Task material:
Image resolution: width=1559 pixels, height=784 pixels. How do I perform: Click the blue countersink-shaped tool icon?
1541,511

--

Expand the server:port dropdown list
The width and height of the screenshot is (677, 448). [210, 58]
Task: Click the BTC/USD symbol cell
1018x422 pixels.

--

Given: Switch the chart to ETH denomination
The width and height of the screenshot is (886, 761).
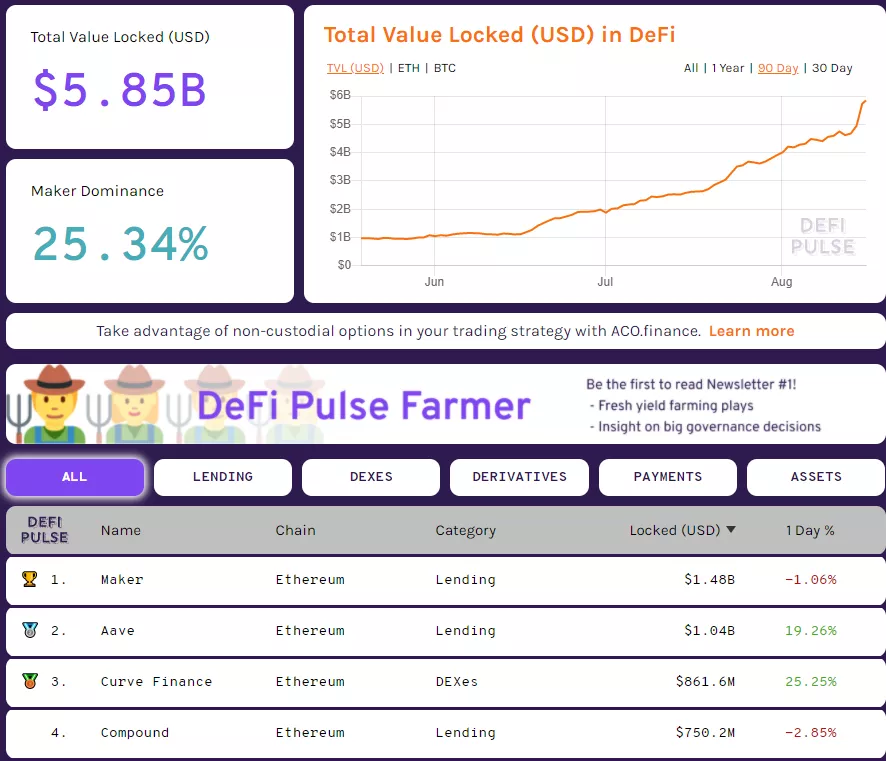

Problem: Starting at the line above that holds "Given: Switch the chart to ETH denomination" and ending at the line that holds "The width and height of the screenshot is (886, 761).", transcribe each line exactly and include no other lines.

Exercise solution:
Given: Switch the chart to ETH denomination
The width and height of the screenshot is (886, 761).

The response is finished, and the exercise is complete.